In Our Opinion

Why (or why not) WordPress?

By December 5, 2013 January 21st, 2019 One Comment

WordPressSo your financial institution is embarking on a website redesign, and someone has suggested you use WordPress for your Content Management System (CMS). Is this a great idea or a terrible one?

Let’s take a step back and talk about WordPress. A free and open source tool which was originally developed for bloggers, as of August 2013 WordPress was used by almost 19% of the top ten million websites. It also continues to be the most popular blogging system on the internet, with more than 60 million blogs being driven by WordPress. Find more facts on their Wikipedia page.

Beyond the appealing price tag, WordPress is very easy to install, customize and maintain. The expanding universe of available themes and plugins, many also free, adds to a user’s ability to customize their website at will. In fact, I use the system for several websites including Manic Mommies, Steve the Bike Guy, and here at Sundin Associates. I love WordPress – and having spoken with others, I know I am not alone in my enthusiasm for the platform.

But there are other factors to keep in mind before making the decision to use WordPress as your CMS. According to the WordPress site, a free and open source tool “means there are hundreds of people all over the world working on it.” While this collective intelligence undoubtedly contributed to the rapid evolution of the channel, it also means the code is open for less scrupulous members of the online community to examine and exploit.

And exploit they do. According to an infographic from WordPress Security, in 2012 the two primary types of attacks were “injections” – where advertisements injected into your site’s code show up, not on your site, but in the search results – and “back doors” which bypass the login protocols, allowing attackers to access your site, run commands, and generally wreak havoc.

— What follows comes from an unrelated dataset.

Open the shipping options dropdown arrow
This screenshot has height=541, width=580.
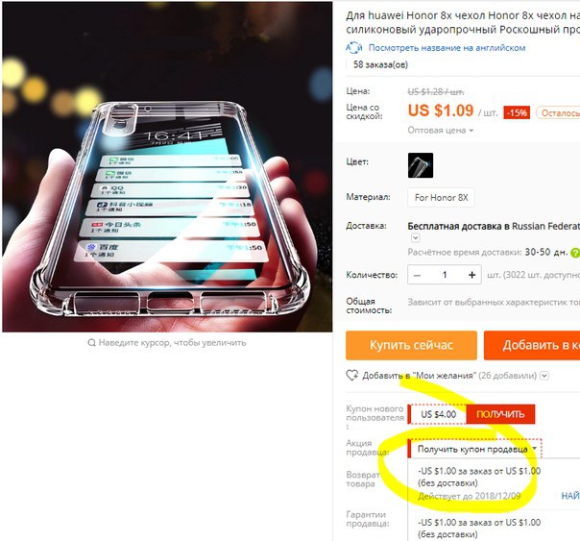(416, 237)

I can tell you from personal experience that the effects from a WordPress attack can be devastating – earlier this year, was down for almost one week as we recovered from an attack that infected our site with injected code and corrupted files. It took a team of people including our host provider and our programmer to restore the site, and even today it doesn’t work quite as well as it had.

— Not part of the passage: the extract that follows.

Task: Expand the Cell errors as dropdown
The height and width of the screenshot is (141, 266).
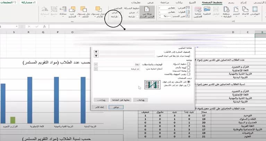Action: pyautogui.click(x=96, y=68)
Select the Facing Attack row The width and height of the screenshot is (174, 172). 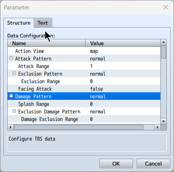tap(84, 88)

And yet, here I am, still using WordPress – so I go back to my original question. Is using the popular CMS a great, or terrible, idea?

The answer, especially for financial institutions, is not an easy one. While no CMS is invulnerable, the fact is WordPress is attacked more often because of its open source development and popularity, meaning there is a real risk the site could be compromised.

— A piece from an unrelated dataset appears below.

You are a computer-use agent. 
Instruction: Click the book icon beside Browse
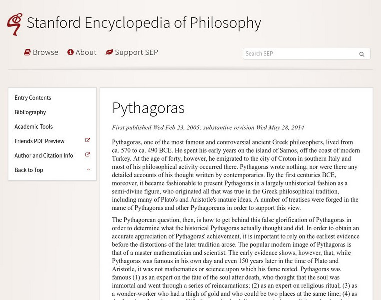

If you do choose to use WordPress as your CMS, there are several things you can do to protect yourself and your business, including:

  • Harden your hosting – This can include tightening security on your server, requiring a secondary password to access the WordPress admin page, and removing unused and out of date themes, plugins or files.
  • Improve your user ID & password – Avoid using the default username “admin” and create a password that is both easy for you to remember, but hard to guess. (I like to use words with special characters, for example T!ger12 ).
  • Update, update, update – WordPress regularly releases updates to the system –  many of which fix small security bugs or flaws. Generally, it’s not worth delaying to upgrade. The same goes for any Plugins or themes you are using on the site.
  • Use security tools – Speaking of plugins, there are several designed to evaluate your WordPress installation for security holes, and monitor the site.
  • Limit the use – For some clients, we utilize WordPress to maintain select sections of a website, for example, to run a newsroom. This allows us the easy updating capability while minimizing the risk if WordPress is compromised.
  • Have a backup – One lesson I learned this summer was the importance of having a backup of my site’s theme on file. Fortunately, our programmer had a copy which he was able to reinstall after the infection was cleared up.

Finally, and most importantly, make sure your developer and host provider understand the security risks and are up-to-speed on how best to protect you, your business and your customers.